All that would not have mattered if I had within me the true belief that people can be saved. From what are they being saved? What exactly are they to believe when everyone hears the Word differently? Is this sect right and that one so wrong? Is it all facets of the same picture? And if it is, then why can't the Hindus be as right as the Baptists?

It sounds like I'm justifying myself and maybe I am. I should shut up.

Enlightenment filled me when I realized I was the hero of my own story. It is my choice to be tragic, to walk away wounded, to die even in a burst of raw emotion. It is my choice to be forgiving, to be the one who turns the cheek and accepts. It is my choice to be vengeful. Only I am the hero of my own story.

I choose happiness. Easily said, harder to define. Does being happy mean I must stoke the fires that burn or that I should damp them? Must I overcome the most difficult hurdles or should I seek the easiest path? What kind of man fits this kind of happiness? How can I know if I don't know who I am?

Who am I? I am Sam. Sam I am. No, that's Dr. Seuss. I am Mike. Mike I am. I am a worthless, rich bastard. I am a complete, fucking blank. All I fucking am is what I have and I didn't earn a goddamn penny of it. All I fucking am is a pile of clothes and objects and things and not a bit of that shit has anything to do with me.

The last time I remember being me was when I was a kid. I only feel good about myself when I feel like a kid. I have to get out of here.

I told Susan. I told her I'd reached the breaking point, that I was at the end of my rope and every other cliché which fit. I had to get away, not on vacation but away, not like she had done - to go into hiding - but to find myself. Even my urges are fucking retreads from old dreams told in every generation.

Susan, bless her heart, understood, probably with more depth than I was capable of reaching.

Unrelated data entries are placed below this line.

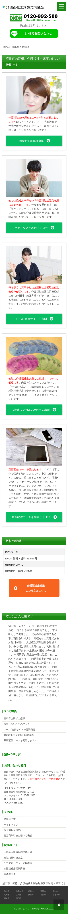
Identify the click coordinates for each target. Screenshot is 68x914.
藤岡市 (43, 891)
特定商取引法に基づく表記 (18, 835)
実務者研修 (10, 874)
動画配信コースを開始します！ (31, 517)
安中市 (55, 891)
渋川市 (31, 895)
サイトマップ (11, 824)
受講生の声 (10, 819)
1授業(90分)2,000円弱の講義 (31, 409)
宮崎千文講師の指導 (31, 140)
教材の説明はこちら (34, 25)
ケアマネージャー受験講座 (18, 863)
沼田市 (19, 898)
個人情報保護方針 (13, 830)
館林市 (31, 891)
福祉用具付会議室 (13, 857)
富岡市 (43, 895)
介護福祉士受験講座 (14, 868)
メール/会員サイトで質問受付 (19, 729)
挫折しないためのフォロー (31, 227)
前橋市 (6, 891)
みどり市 (56, 895)
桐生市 (6, 898)
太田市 (19, 895)
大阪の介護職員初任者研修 (18, 852)
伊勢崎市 (19, 891)
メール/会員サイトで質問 (31, 318)
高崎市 (6, 895)
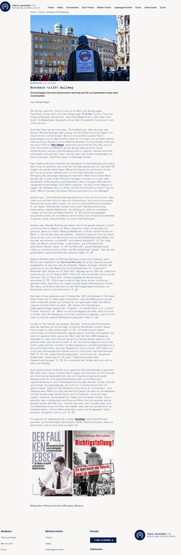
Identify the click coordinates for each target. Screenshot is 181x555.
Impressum (96, 549)
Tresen (51, 7)
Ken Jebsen (58, 144)
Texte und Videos (8, 537)
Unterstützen (150, 7)
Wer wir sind (6, 543)
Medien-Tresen (104, 7)
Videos (60, 7)
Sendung (80, 419)
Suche (163, 7)
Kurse (138, 7)
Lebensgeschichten (123, 7)
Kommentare (72, 7)
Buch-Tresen (88, 7)
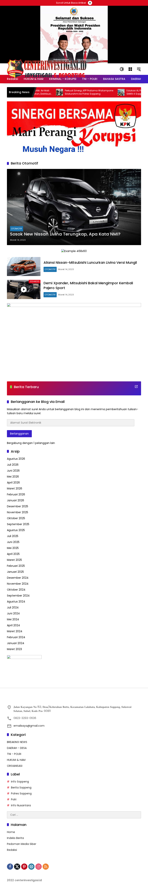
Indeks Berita (15, 838)
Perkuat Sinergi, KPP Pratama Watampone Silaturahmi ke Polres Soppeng (77, 92)
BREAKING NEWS (17, 742)
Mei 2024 (13, 619)
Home (11, 832)
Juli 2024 (13, 607)
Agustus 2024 (16, 601)
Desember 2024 (18, 578)
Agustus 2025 (16, 530)
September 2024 (18, 595)
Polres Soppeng (21, 793)
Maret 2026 (14, 488)
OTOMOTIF (16, 228)
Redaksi (12, 850)
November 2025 (17, 512)
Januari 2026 (15, 500)
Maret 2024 (14, 631)
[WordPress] (31, 867)
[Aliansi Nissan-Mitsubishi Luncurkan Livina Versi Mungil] (23, 266)
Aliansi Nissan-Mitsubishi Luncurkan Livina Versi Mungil (90, 262)
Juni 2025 (13, 542)
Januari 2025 (15, 572)
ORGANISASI (14, 766)
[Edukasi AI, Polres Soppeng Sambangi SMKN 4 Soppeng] (109, 92)
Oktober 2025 (16, 518)
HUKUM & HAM (16, 760)
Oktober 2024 (16, 590)
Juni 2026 (13, 471)
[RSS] (46, 867)
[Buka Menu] (130, 69)
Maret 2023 (14, 649)
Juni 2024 (13, 613)
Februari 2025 (16, 566)
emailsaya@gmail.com (29, 726)
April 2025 (13, 554)
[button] (121, 69)
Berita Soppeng (21, 787)
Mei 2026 (13, 476)
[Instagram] (38, 867)
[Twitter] (17, 867)
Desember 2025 (17, 506)
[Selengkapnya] (136, 386)
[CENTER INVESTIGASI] (46, 69)
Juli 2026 (12, 465)
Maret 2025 (14, 560)
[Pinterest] (24, 867)
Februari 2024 (16, 637)
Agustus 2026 (16, 459)
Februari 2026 (16, 494)
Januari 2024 (15, 643)
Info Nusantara (21, 805)
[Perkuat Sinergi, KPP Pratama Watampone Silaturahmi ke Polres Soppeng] (47, 92)
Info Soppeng (20, 781)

She told me to get lost. Her exact words were, "Mikey, go until you run out of road. Then every direction you go in will be your choice." Then she said I love you.

It doesn't take long to disappear. Preparations in case I ran into big trouble. A security code to retrieve money if necessary. Instructions. A Durable Power of Attorney authorizing Susan to act for me. My will brought up to date. A motorcycle.